カープのヘルメットが紺色から赤に変わり、『赤ヘル』と呼ばれるようになり50年超。9度のリーグ優勝、3度の日本一に輝いた栄光の歴史の影で、ひっそりと刻まれた『珍』記録がある。ここでは特にインパクトのある『珍』記録を紹介。果たして、あなたはいくつ記憶しているだろうか。

数々の記録が生まれた旧広島市民球場

◆「家に帰れない……」。6時間超えの“超”長時間ゲーム

 2015年8月21日にマツダスタジアムで行われた巨人との一戦。予定通りの18時に幕を開けた試合が終わったのは、なんと日付が変わった0時21分。途中に雨で1時間26分の中断を挟んだこともあり、延長12回制になって最長の6時間21分。

 ちなみに延長11回3-4で巨人に屈し、広島駅からの終電も過ぎ、選手もファンも疲れた一戦となった。

◆5回の4連勝の裏に、“4回の4連敗”

 リーグ4連覇をかけた2019年、開幕戦を大瀬良大地で制し、上々のスタートを切ったカープ。しかし、この年は連勝連敗の波がとても激しく、4連勝以上が5回(うち11連勝2回)、4連敗以上が4回(うち引き分けを挟んで11連敗1回)という極端な成績が続き、終わってみれば70勝70敗3分。勝率5割で4位という最後までハラハラな一年だった。

◆1イニング2桁四球。ヒヤヒヤの巨人戦

 ライトル、山本浩二、水谷実雄、ギャレット、衣笠祥雄と名打者が並んだ1978年のカープ打線。この年に記録したチーム本塁打205本は現在も球団記録だ。

 1978年7月6日に行われた巨人戦では、1イニングに10四球を得たという日本記録が残っている。超強力赤ヘル打線が相手とはいえ、これでは守っている巨人の野手も、見ている観客も疲れ果てたに違いない。試合は12-2でカープが完勝した。

◆エイプリルフールの惨劇……驚異の“28四死球”

 2017年4月1日、開幕2戦目となったこの日、カープの先発は岡田明丈、対する阪神先発は岩貞祐太がマウンドに上がった。開幕戦で勝ちきれなかったカープとしては、絶対に落とせない一戦のはずだったのだが……。

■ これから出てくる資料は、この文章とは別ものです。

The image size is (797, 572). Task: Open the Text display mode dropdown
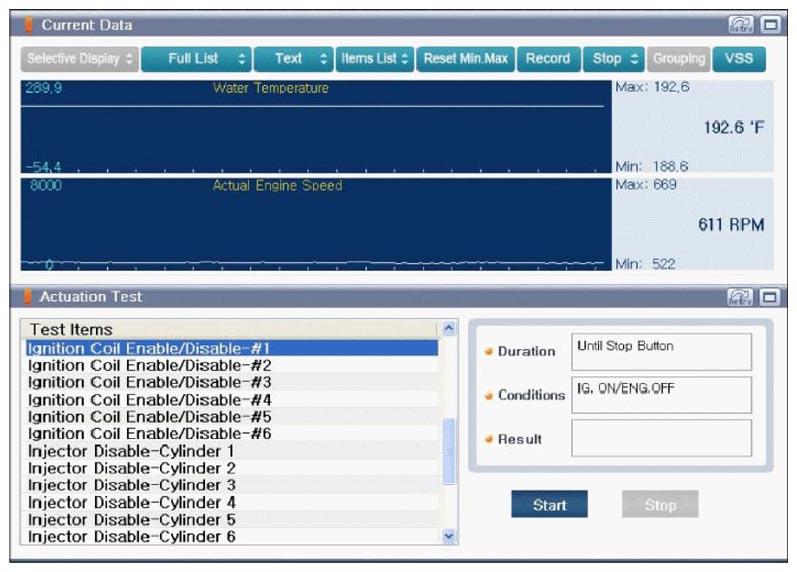[294, 59]
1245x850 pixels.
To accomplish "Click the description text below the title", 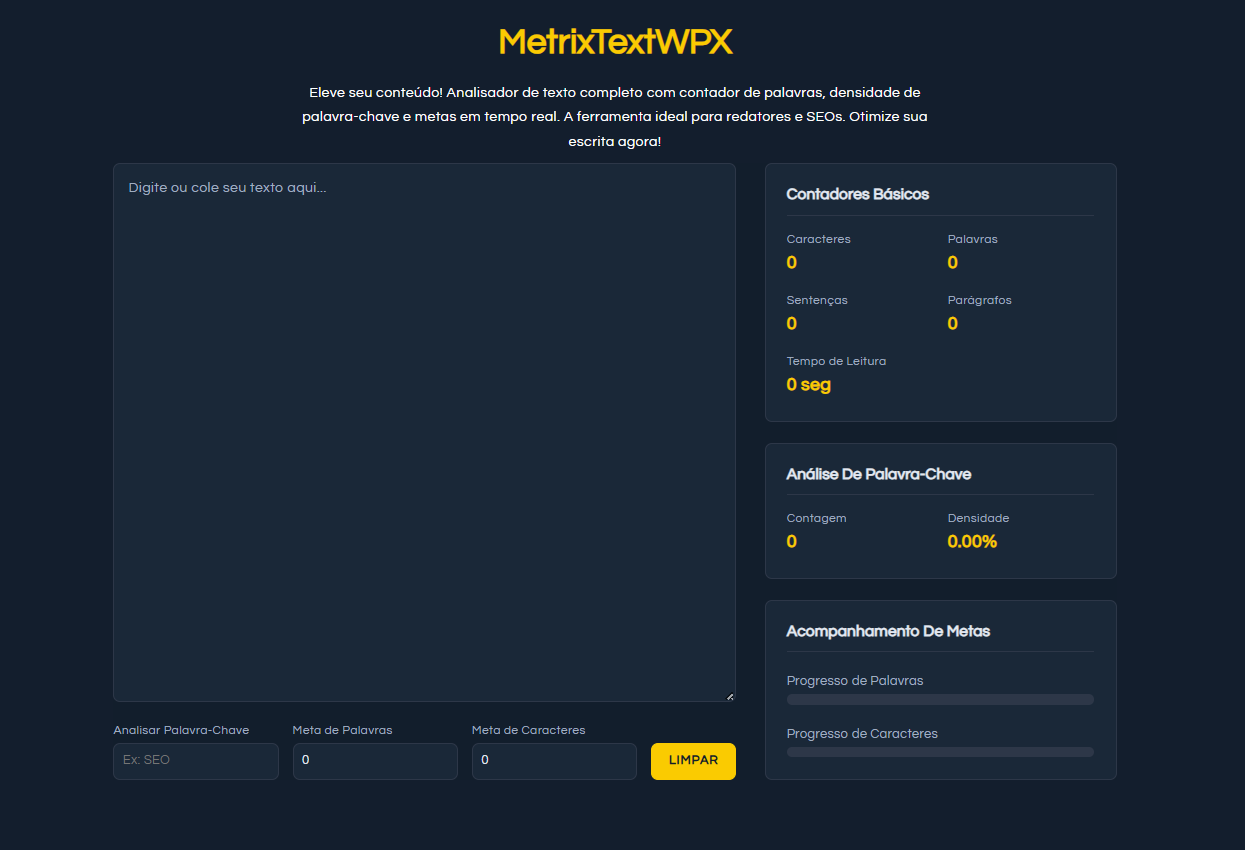I will point(614,116).
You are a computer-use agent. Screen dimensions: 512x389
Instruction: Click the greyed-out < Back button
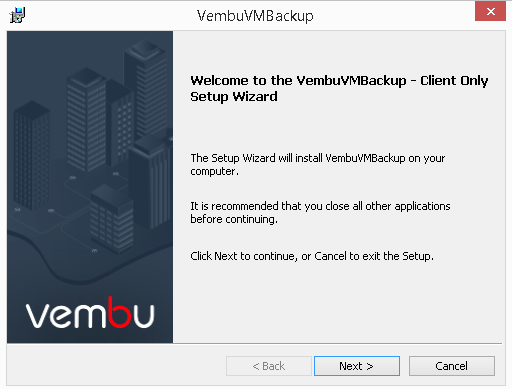point(269,366)
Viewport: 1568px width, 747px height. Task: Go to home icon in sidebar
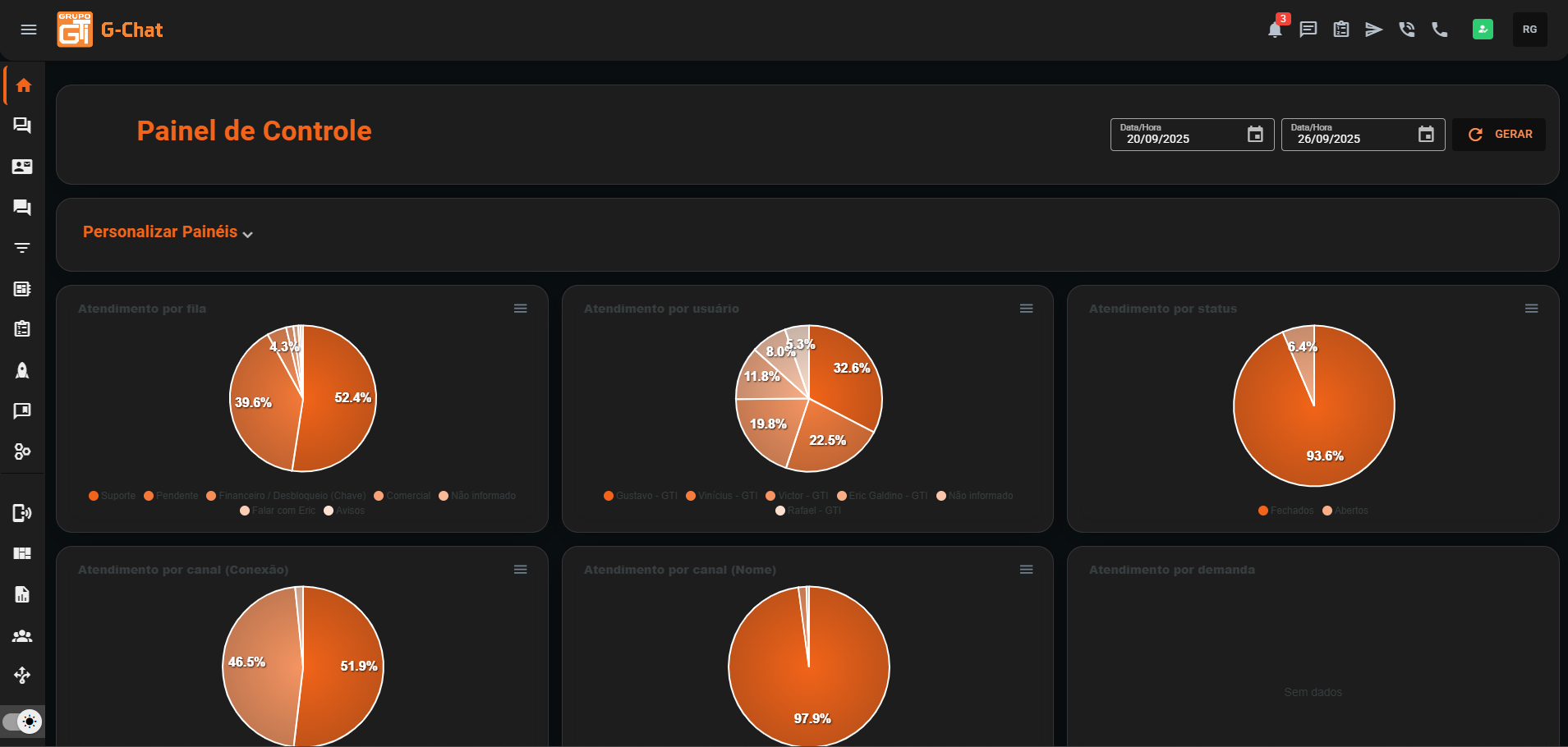(24, 85)
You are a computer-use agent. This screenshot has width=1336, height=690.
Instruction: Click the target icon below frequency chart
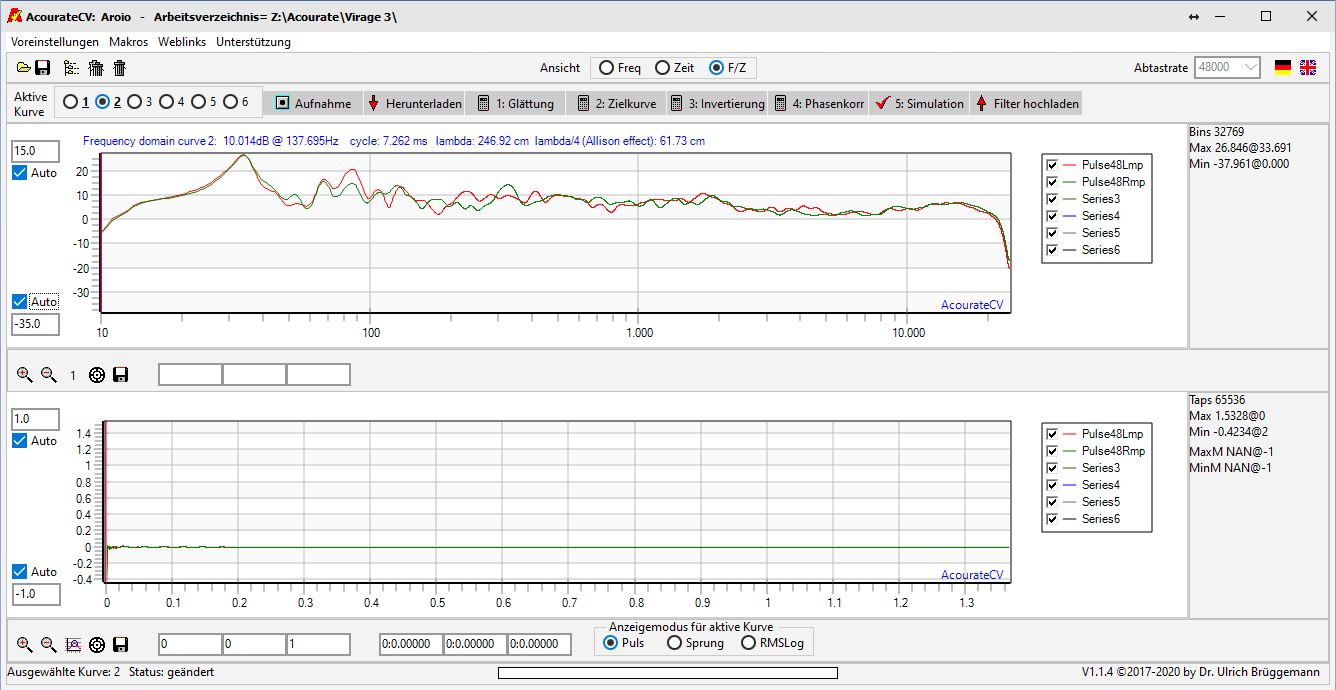[97, 375]

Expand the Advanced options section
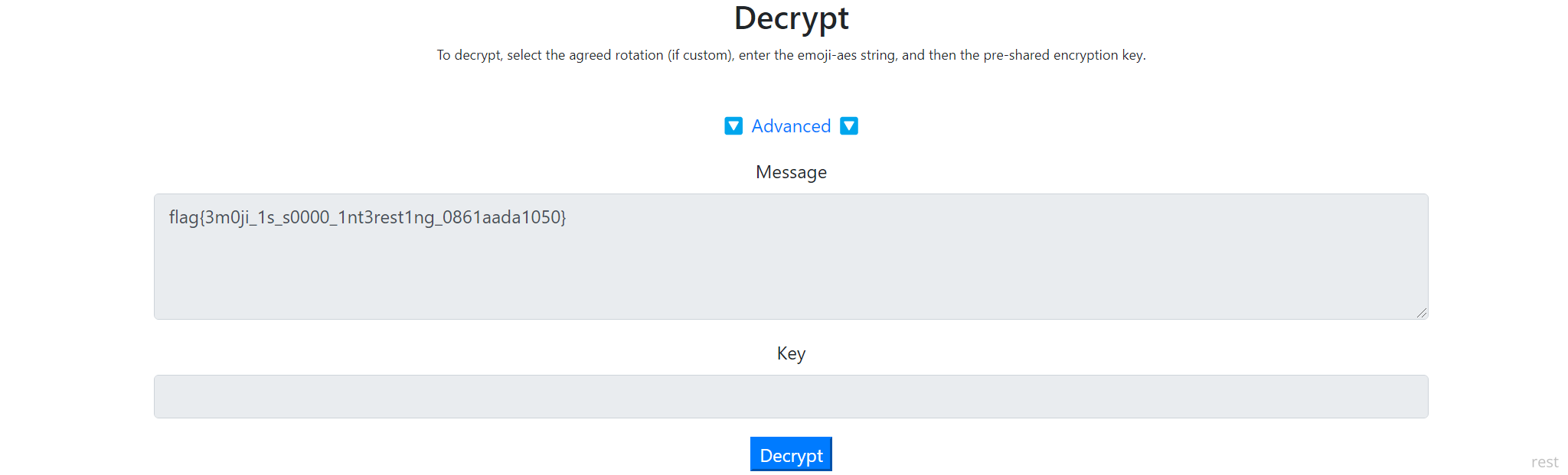(791, 126)
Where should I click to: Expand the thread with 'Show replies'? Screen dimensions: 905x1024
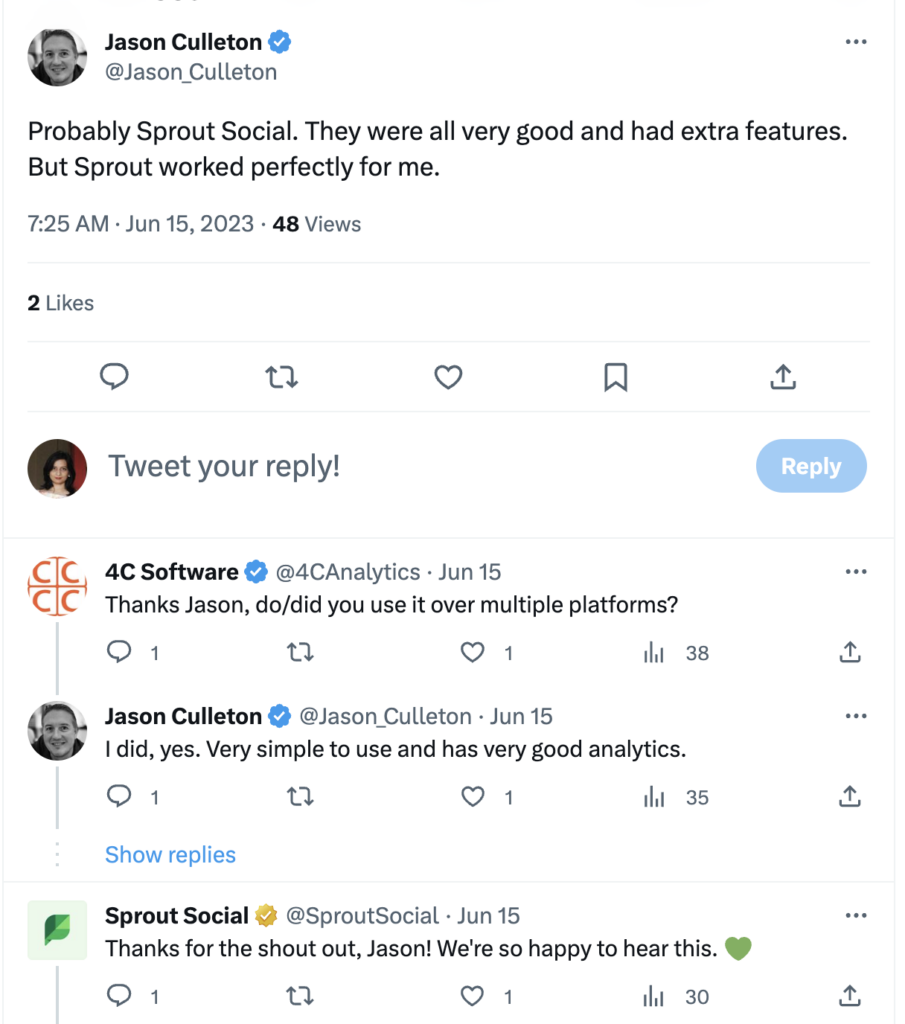pyautogui.click(x=170, y=855)

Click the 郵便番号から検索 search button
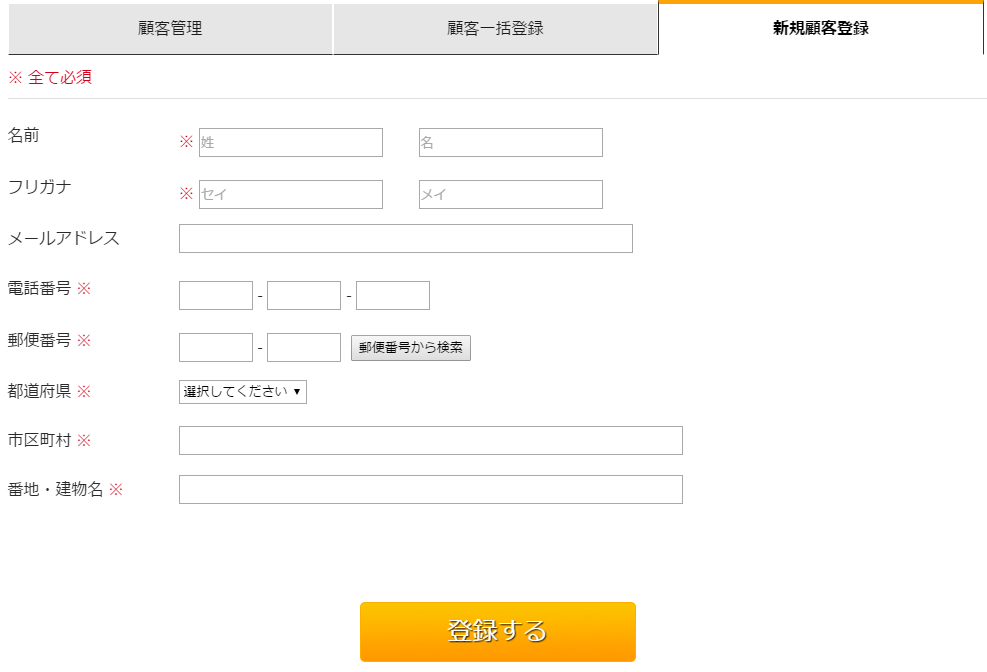click(410, 348)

 カープは先発の岡田が7四球を与えると、2番手・中田廉が2四球、3番手の薮田和樹が1死球、続く今村猛、ジャクソンがそれぞれ1四球、そして最終回のマウンドに上がった中﨑翔太が3四球……と、6投手全員が四死球を出す大荒れの内容に。対する阪神も7投手のうち4投手が四球を出す事態で、延長10回までに両軍合わせて28四死球という試合となった。

 1試合28四死球は、80年ぶりの1試合最多四死球の記録を更新した。